Это был единственный раз, когда она задала прямой вопрос, касающийся моих знаний.
– Нет, – мотнул головой я. Когда происходил этот разговор, мне было уже пятнадцать лет, и, конечно, я мог бы что-то прочитать. Впрочем, это извечная проблема балета – непрекращающаяся репетиционная гонка, полировка мастерства – не оставляла времени и сил для чтения и других приятных и полезных занятий.
– Ты Набокова читал? – на следующий день задал я вопрос Егору.
– «Лолиту», что ли? – друг с ухмылкой скосил на меня глаза.
– Ну, – растерялся я, поскольку даже не знал, что именно стоит прочитать у этого писателя.
– Читал. Так себе. Если хочешь, полистай, но эта книжка скорее для твоего отца, а не для тебя, Пломбир.
Понятно, что после такой рекомендации книжку я прочел за пару дней, невзирая на занятость и усталость.

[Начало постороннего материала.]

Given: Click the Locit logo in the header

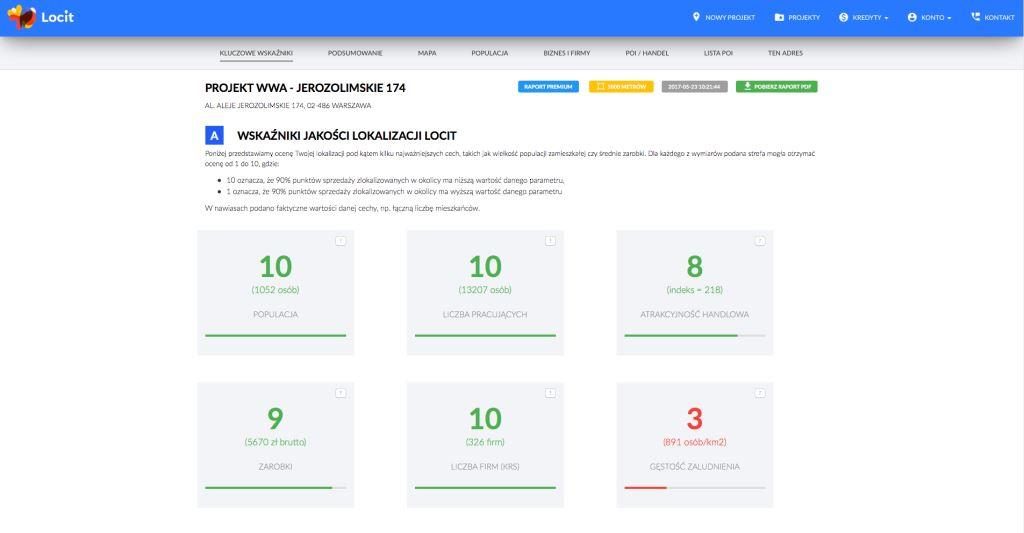Looking at the screenshot, I should click(41, 17).
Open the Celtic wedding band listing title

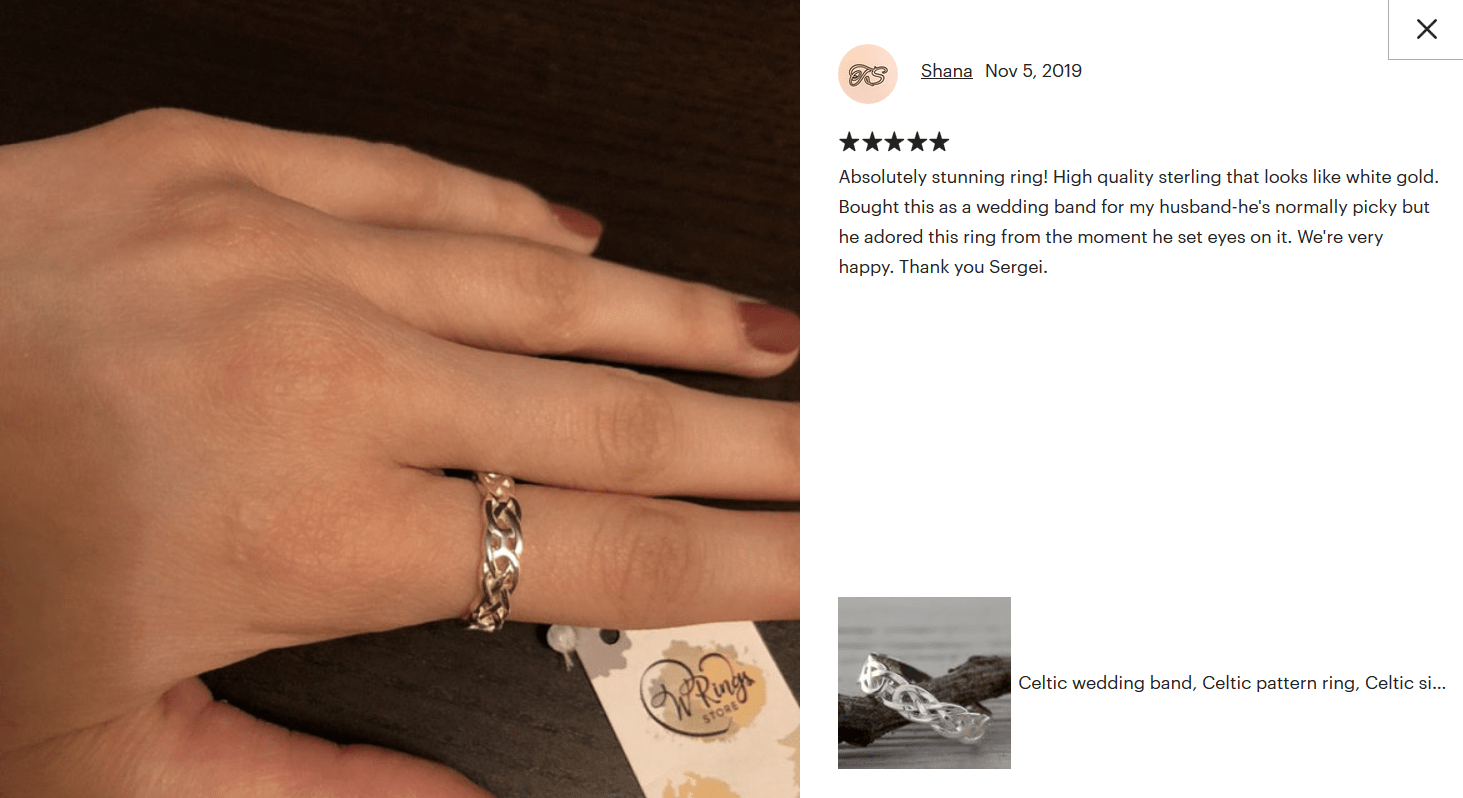point(1232,683)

Впечатление она на меня не произвела – для меня разница в возрасте в тот момент была чуть ли не основной преградой в отношениях. А язык Набокова и манера Барышникова в голове никак не состыковались.
– Пломбир, там дело не в языке, там дело в том, как он построил писательскую карьеру, – снисходительно объяснил мне Егор.
Мы с ним были ровесниками, но иногда он был выше меня на целых две головы.
А Татьяна Николаевна вовсю взялась за мое образование. Она сменила отца, который до этого старался дать все, что не успевало дать нам балетное училище. Он дома бывал редко, предоставляя возможность жене ставить на мне педагогические опыты.
– Тебе будет полезно познакомиться с драматическим театром. Лучше всего смотреть классику. И по программе надо, и за качество текстов не стыдно! – уговаривала она меня и доставала билеты на все стоящие питерские премьеры.
Наши спонтанные походы в театр вызывали у меня странное чувство. Жена отца была молода – когда я пришел к ним жить, ей было всего тридцать три года. Выглядела она еще моложе. Одевалась она модно, но в классическом стиле. Тогда, не имея возможности по незнанию углубиться в детали женской моды, я называл этот стиль «скучным». Но этот «скучный» стиль придавал ей столько обаяния, что редкий мужчина не провожал ее взглядом. Татьяна Николаевна не была так красива, как мать. Черты у нее были мельче, тоньше, немного заостреннее, но лицо было необычно эффектным. Становясь старше, я все чаще задумывался о природе любви и симпатии – на моих глазах был пример отца, который умудрился полюбить двух красивых и очень разных женщин. Тогда же мне были интересны отвлеченные беседы, которые обожала заводить Татьяна Николаевна.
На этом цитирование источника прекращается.